In 2007, the Japanese Ministry of Education, Culture, Sports, Science and Technology's Agency for Cultural Affairs included it on their list of 100 Japanese Songs widely beloved in Japan.

In 2008 the Japan Mint issued six denominations of legal tender "Aka Tombo" coins in honor of the song.

A large wall-sized monument to the song, with memorial plaques, stands in Tatsuno, Hyōgo Prefecture, the hometown of the poet Rofū Miki.
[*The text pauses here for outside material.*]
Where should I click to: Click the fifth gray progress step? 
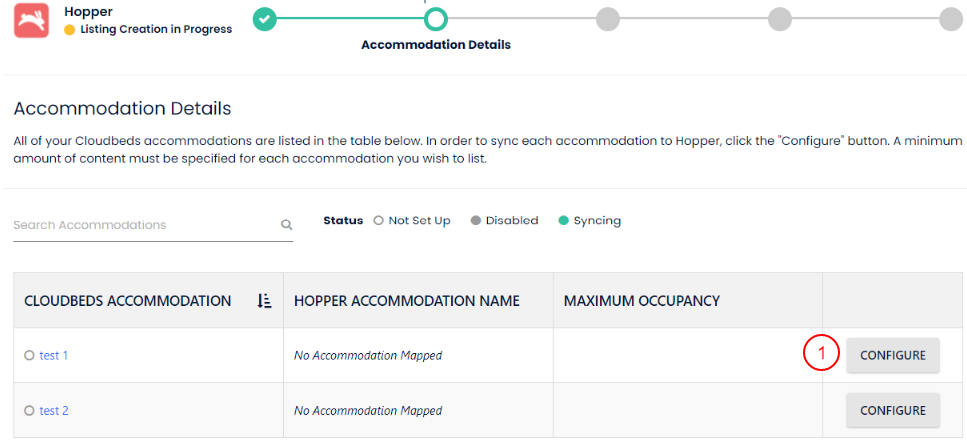[951, 19]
The song is often broadcast via outdoor speakers as part of the "5 o-clock chimes" Goji no chaimu (5時のチャイム), which mark the end of the day in many Japanese cities.

== Arrangements ==
French flautist Jean-Pierre Rampal with his frequent performing partner Lily Laskine on harp, recorded an Akio Yashiro transcription of the song on their 1978 LP Japanese Melodies for Flute and Harp.
On his 1982 album Yamanakabushi: Japanese Melodies, Vol. III, Rampal played a longer Yashiro arrangement of the song with Shinichi Yuize, Yasuko Nakashima, and Utae Uno on kotos.

In her 1981 work Variations on Themes of Japanese Songs (こどものためのピアノ曲集, Nihon no uta hensōkyokushū), commissioned by Kawai Musical Instruments, pianist and composer Haruna Miyake includes a variation of "Akatombo" written when she was twelve years old.

Anne Akiko Meyers, on her 1994 CD Salut d'Amour, played an arrangement for violin and piano by Shigeaki Saegusa.

British flautist William Bennett with Clifford Benson on piano, recorded the song in an arrangement for flute by Teruyuki Noda on their 1995 CD Melody of Japan.